Die Diplomarbeit ist neben der Dissertation in der Regel die
komplexeste Form wissenschaftlichen Arbeitens, mit der Studenten
konfrontiert sind. Dabei hat die Diplomarbeit ein deutliches
produktives Schwergewicht. Sie kommt zwar nicht ohne
reproduktive, d. h., referierende Teile aus, hat ihre wesentliche
Eigenart aber in der Produktion von Problemlösungen. Die
Diplomarbeit reproduziert zwar auch fremde Aussagen und eigene
Kenntnisse, schwerpunktmäßig aber dient sie dazu,
Problemlösungen mit wissenschaftlichen Methoden zu entwickeln,
sich dabei aber nicht auf theoretische sondern auch auf die
praktischen Probleme eines wissenschaftlichen Feldes zu beziehen.
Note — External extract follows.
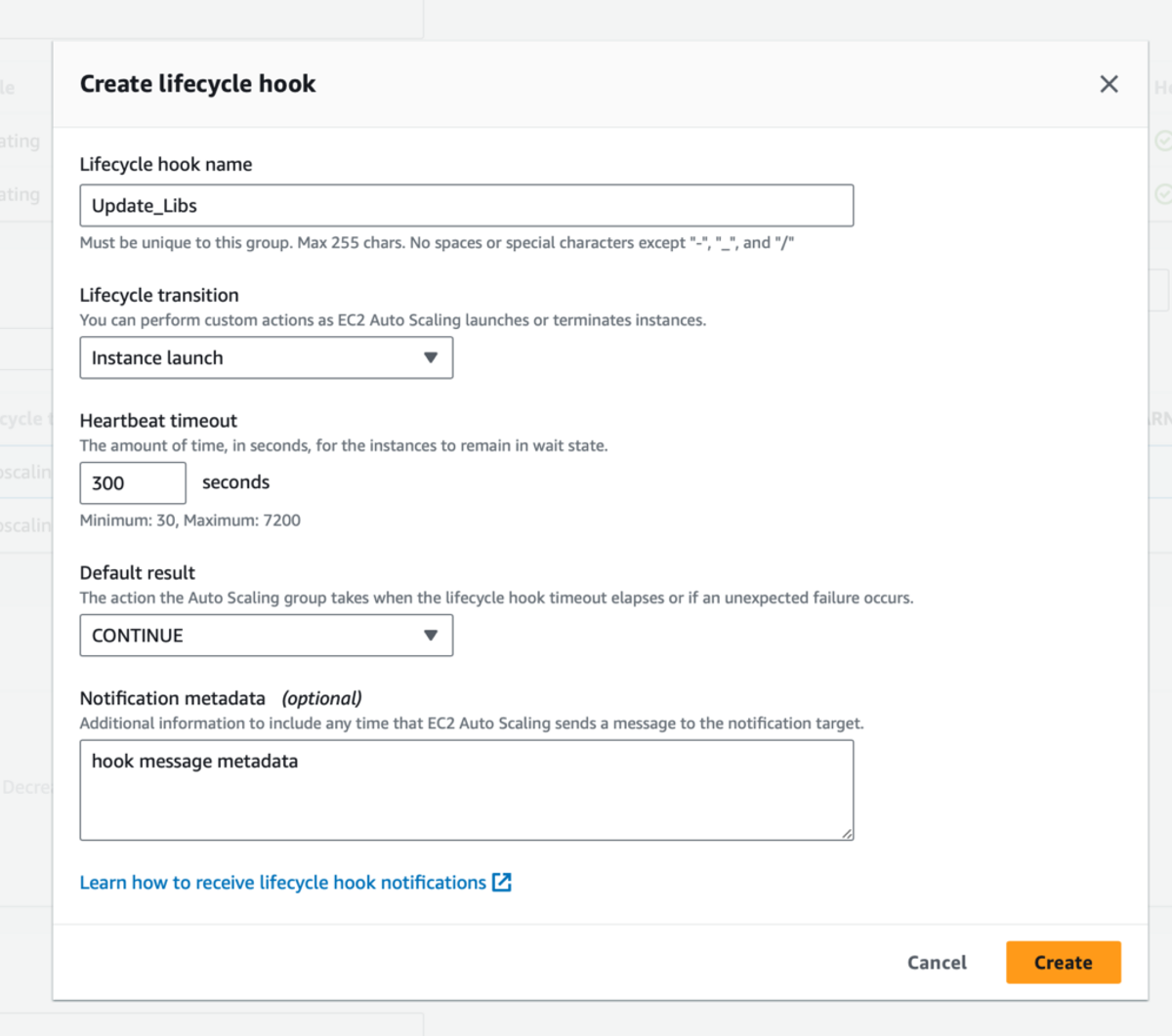Image resolution: width=1172 pixels, height=1036 pixels.
Task: Click the Lifecycle transition label
Action: pos(159,296)
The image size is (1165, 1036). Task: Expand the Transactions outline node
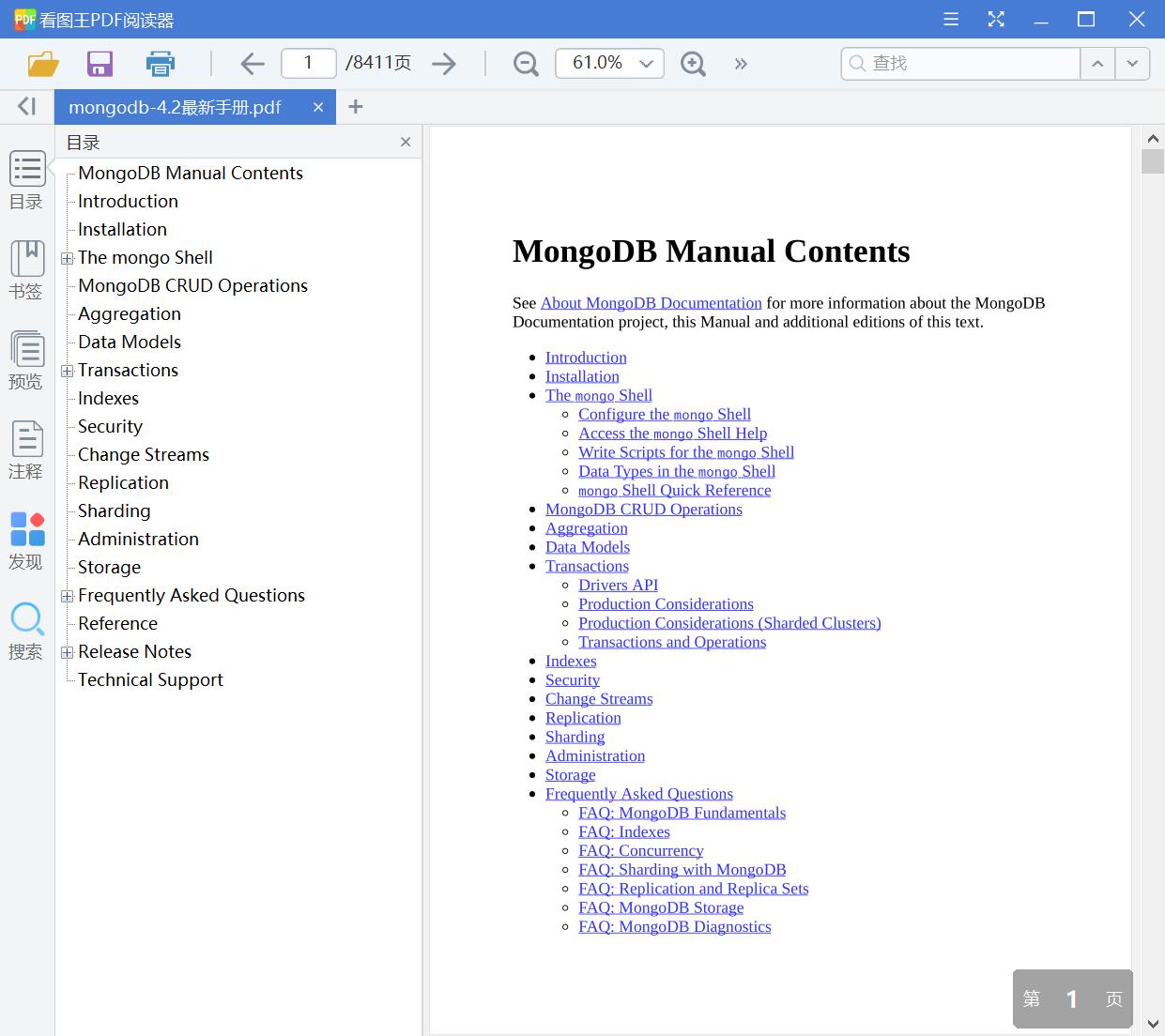(67, 371)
Die Struktur einer Diplomarbeit bzw. Dissertation hängt in
hohem Ausmaße vom forschungslogischen Zusammenhang ab, in dem
diese Arbeit steht. Es können hier daher keine konkreten Angaben
bezüglich des Aufbaues gemacht werden. Allerdings kann man sich
durchaus an der Struktur eines Referates
orientieren, wenngleich diese nicht wirklich Vorbild sein kann, da
schon umfangmäßig aber auch hinsichtlich der Tiefe der
Argumentation andere Maßstäbe anzulegen sind.
Bevor man eine eigene Diplomarbeit schreibt, sollte man daher
mehrere andere hinsichtlich des Aufbaus und der Struktur genau
studieren und im Kontakt mit dem Betreuer die adäquate
für die Themenbearbeitung finden bzw. erarbeiten. Für die
meisten Institute gibt es dabei genaue Richtlinien,
an denen man sich orientieren kann. Diese betreffen einerseits den
formalen Aufbau der Arbeit aber auch das praktische Prozedere.